My thanks go to Lady Damodred for her beta reading skills and creative input, and to the developers and writers at Bioware for their engaging world. All rights and properties to the world of Thedas, Dragon Age and its wonderful characters belong to them, not I.
All My Secrets
The Usurper
Teagan shifted from foot to foot, standing in the Landsmeet chamber with most of the banns, trying to hold back his agitation. Cailan had called for troops from all over Ferelden—Highever, the arlings, the Bannorn—to engage the darkspawn at Ostagar. There, with the Grey Wardens’ aid, they had intended to meet the darkspawn forces and end the Blight that threatened to overrun the country.
Teagan had closed up his estate and was heading south to Ostagar to meet up with Redcliffe’s troops when he passed Lothering and learned that the early promising excursions had ended in a disastrous defeat. Survivors trickling in to Lothering painted a bleak picture of the final battle to the south, which had been, by all accounts, a slaughter.
It had surprised him to learn that Redcliffe’s forces hadn’t been seen traveling through Lothering, but perhaps for some reason Teagan didn’t know yet, they hadn’t passed through on the Imperial Highway.
From the accounts he’d been getting, the forces under the general’s command had withdrawn from the fight, and passed through Lothering not a day before. He learned Loghain himself was heading to Denerim, presumably to call for more troops. Hopefully, he would at the very least be offering up some explanation as to why he had quit the field while his king was fighting and dying.
Once he had learned this, he turned his mount northward toward Denerim, trying to catch up with the general and his army.
Upon arrival in Denerim, his seneschal and friend, Andrew, had filled him in on matters. Having numerous contacts throughout Ferelden, Andrew knew perhaps more than anyone else what was going on. Cailan’s death was confirmed, along with most of the Grey Wardens. Loghain had declared himself regent. Even more troubling, the troops from Redcliffe had never arrived at the battle.
Teagan wished one of the numerous skills Andrew could boast was reading minds. He could relate facts, but could do little more than guess at the motivations of the people involved. And those were the things Teagan wanted to know. Cailan was more than just his king, he was Teagan’s family, and Teagan did not suffer such losses in his family lightly. More than anything else, he needed to know why things had happened as they had.

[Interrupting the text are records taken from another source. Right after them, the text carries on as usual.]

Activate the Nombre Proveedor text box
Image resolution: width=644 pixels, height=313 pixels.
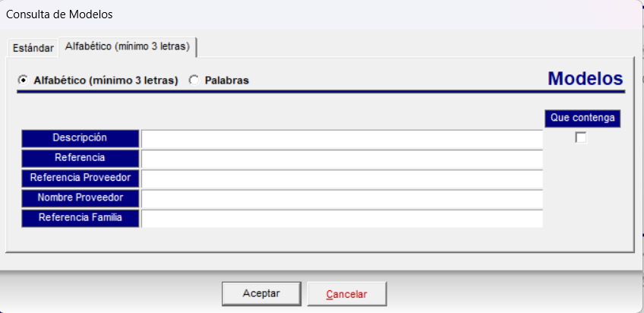pos(342,199)
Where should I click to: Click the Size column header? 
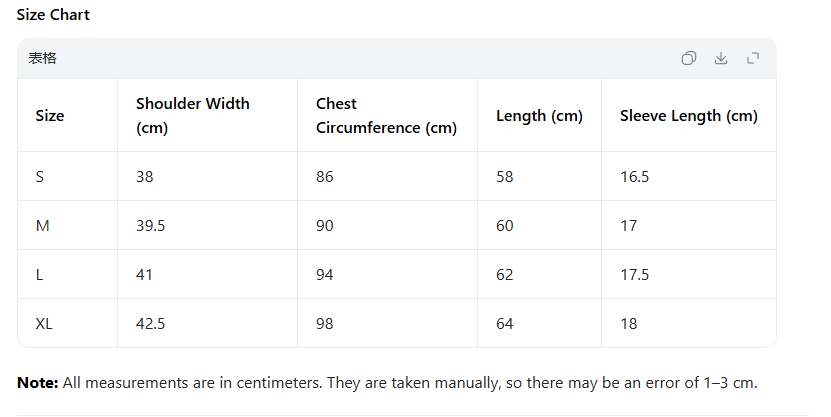[50, 116]
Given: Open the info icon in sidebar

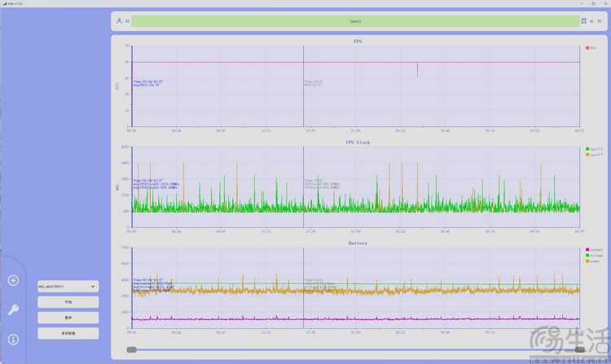Looking at the screenshot, I should point(13,339).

Thus, Teagan found himself standing in the Landsmeet chamber, waiting with the rest of those who had been on hand to assemble to see what Loghain would say. The teyrn’s address was abrupt and harsh. He offered up little about what had happened in Ostagar, only that the Grey Wardens had betrayed the king, leading him down a disastrous path to his doom, and that Loghain had only just managed to pull the rest of the army out before they were lost, too.
Looking around at his fellow noblemen, Teagan could see some of the banns believing the teyrn, but Loghain’s explanations didn’t ring true to Teagan. It didn’t make sense that the Wardens would do something so counter to their very purpose.

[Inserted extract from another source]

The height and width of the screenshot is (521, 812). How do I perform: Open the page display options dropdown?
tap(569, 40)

Then Loghain issued his demand for more troops to replace the ones lost so senselessly.
“And I expect each of you to supply these men,” said Loghain. “We must rebuild what was lost at Ostagar and quickly. There are those that would take advantage of our weakened state if we let them. We must defeat this darkspawn incursion but we must do so sensibly and without hesitation.”
“Your lordship, if I may speak?” Teagan called. At Loghain’s nod, Teagan continued. “You have declared yourself Queen Anora’s regent and say we must unite under your banner for our own good.”
His anger was getting the better of him, but Teagan couldn’t stop now. No one was speaking out and someone had to.
“But what of the army lost at Ostagar? Your withdrawal was most…fortuitous.”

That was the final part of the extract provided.